- WHAT YOU NEED TO DO -
All lines holding the word "Expand" should be located in the records and copied.

Stored items from a collection:
:::::
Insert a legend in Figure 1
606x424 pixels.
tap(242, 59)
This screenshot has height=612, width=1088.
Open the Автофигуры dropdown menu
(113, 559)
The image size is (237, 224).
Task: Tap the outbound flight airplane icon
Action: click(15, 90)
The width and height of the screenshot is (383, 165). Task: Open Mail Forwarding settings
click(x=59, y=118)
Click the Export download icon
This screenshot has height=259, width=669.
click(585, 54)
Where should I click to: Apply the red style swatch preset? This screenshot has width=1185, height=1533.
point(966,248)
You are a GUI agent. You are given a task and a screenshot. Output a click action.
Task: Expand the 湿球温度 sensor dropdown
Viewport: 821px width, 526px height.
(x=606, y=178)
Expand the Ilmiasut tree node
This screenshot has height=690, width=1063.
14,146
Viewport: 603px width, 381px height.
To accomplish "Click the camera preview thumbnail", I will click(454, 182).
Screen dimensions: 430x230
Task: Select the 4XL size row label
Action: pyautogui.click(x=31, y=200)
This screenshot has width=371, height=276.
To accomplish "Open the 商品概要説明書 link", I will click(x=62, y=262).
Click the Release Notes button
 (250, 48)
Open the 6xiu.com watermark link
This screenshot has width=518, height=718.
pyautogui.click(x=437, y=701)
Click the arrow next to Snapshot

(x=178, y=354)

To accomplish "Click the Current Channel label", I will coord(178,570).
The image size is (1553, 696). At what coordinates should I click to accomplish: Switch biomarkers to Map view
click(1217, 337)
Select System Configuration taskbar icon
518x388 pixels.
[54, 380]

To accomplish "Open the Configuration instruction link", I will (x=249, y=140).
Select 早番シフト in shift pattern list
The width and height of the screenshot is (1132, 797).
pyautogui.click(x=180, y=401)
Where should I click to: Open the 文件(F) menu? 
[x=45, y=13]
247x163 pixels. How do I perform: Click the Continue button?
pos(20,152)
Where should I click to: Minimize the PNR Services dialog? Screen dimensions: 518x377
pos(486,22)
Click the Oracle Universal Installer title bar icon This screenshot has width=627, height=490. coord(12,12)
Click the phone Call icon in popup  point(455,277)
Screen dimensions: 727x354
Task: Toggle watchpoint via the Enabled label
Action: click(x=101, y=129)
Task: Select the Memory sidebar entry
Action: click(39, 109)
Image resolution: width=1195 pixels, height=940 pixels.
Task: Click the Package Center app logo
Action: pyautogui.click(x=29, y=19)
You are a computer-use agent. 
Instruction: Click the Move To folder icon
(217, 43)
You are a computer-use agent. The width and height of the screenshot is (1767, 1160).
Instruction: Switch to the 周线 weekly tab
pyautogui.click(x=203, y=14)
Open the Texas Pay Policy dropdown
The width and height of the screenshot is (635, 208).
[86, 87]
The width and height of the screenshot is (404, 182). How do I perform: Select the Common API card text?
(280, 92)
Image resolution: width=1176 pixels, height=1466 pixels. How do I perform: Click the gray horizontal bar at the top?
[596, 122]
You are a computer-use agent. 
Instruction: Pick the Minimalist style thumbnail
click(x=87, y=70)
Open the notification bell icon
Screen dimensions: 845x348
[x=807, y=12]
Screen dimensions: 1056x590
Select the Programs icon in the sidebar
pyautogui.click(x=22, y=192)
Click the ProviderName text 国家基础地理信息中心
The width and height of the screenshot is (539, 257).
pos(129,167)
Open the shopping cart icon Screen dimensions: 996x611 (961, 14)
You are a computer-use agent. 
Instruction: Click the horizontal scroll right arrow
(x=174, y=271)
:::::
- REPLY -
Task: Expand the 湿球温度 sensor dropdown
Expand the Ilmiasut tree node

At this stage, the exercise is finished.